Task brief:
Please repeat exactly, and only, the lines from the one containing "Click Goldsmiths row second-column checkmark" through the end of the records below, with no pictures.

Start of Source material

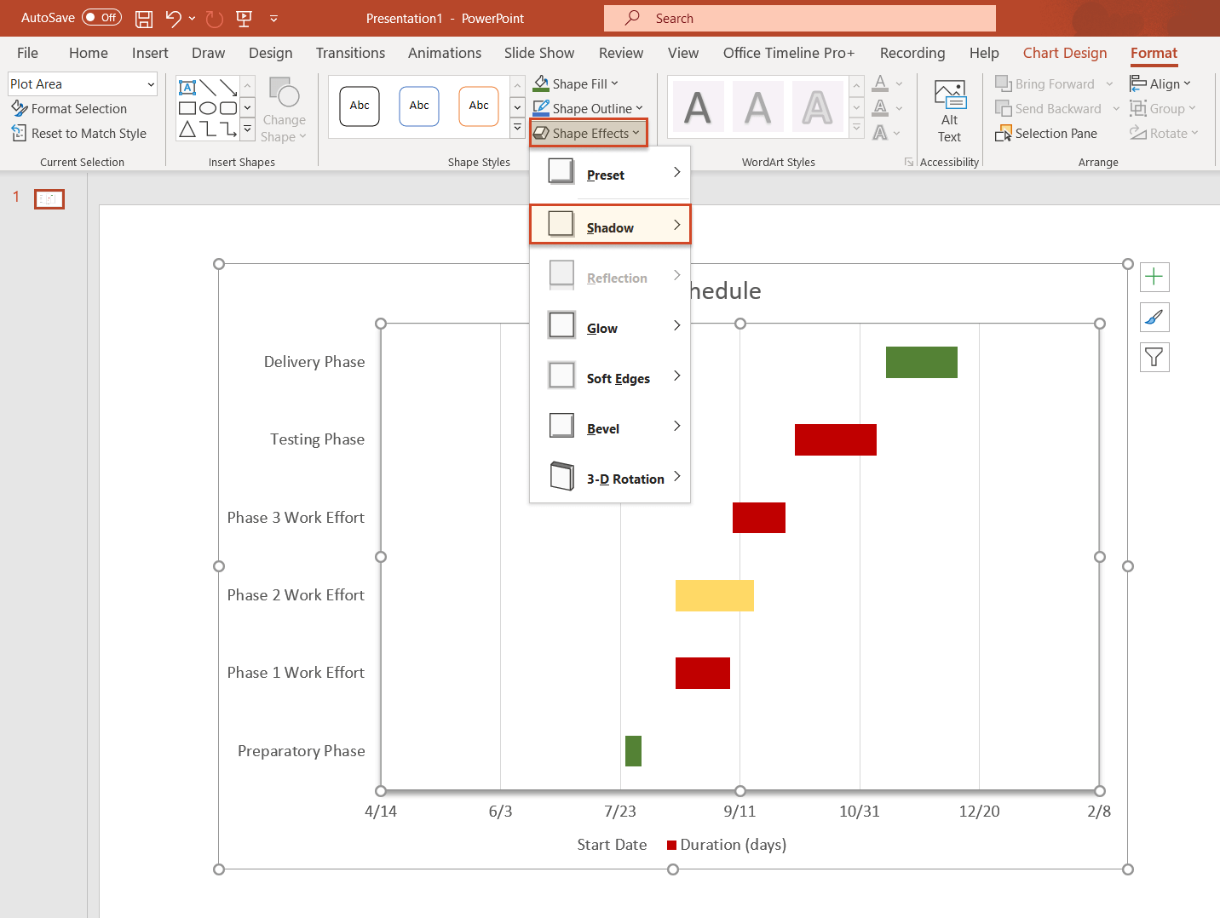Open the Shape Outline tool
This screenshot has height=918, width=1220.
click(x=588, y=108)
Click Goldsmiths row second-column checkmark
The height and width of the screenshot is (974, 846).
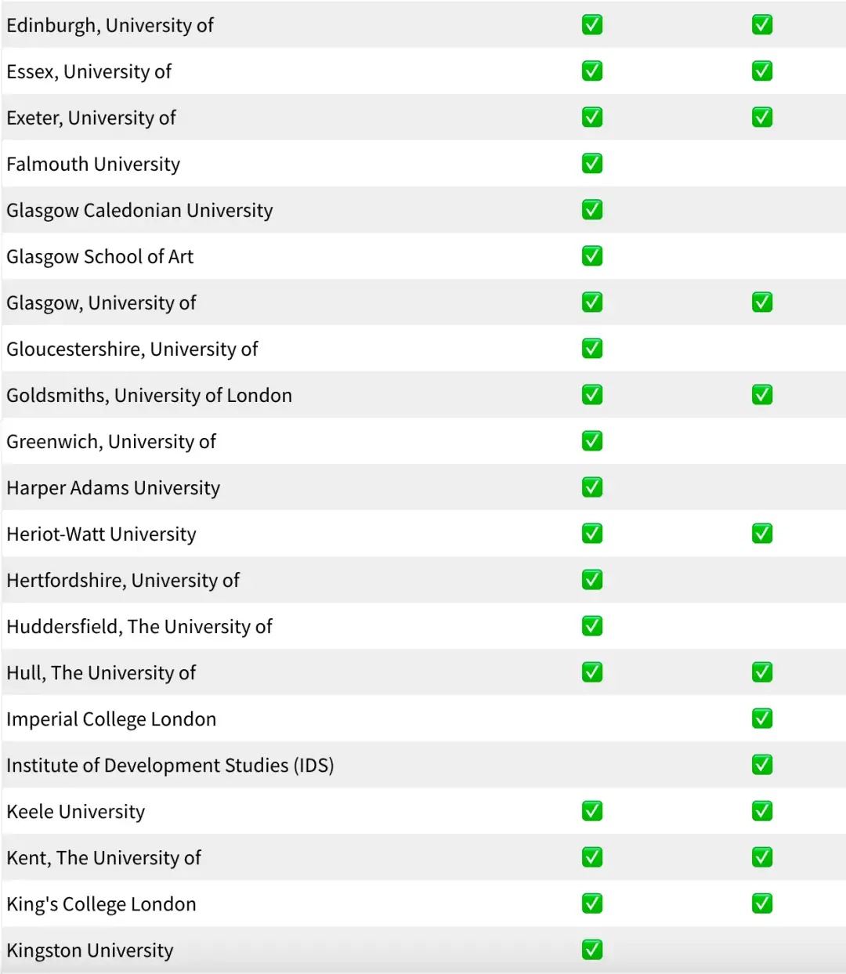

End of Source material

Exercise solution:
Click Goldsmiths row second-column checkmark
The height and width of the screenshot is (974, 846).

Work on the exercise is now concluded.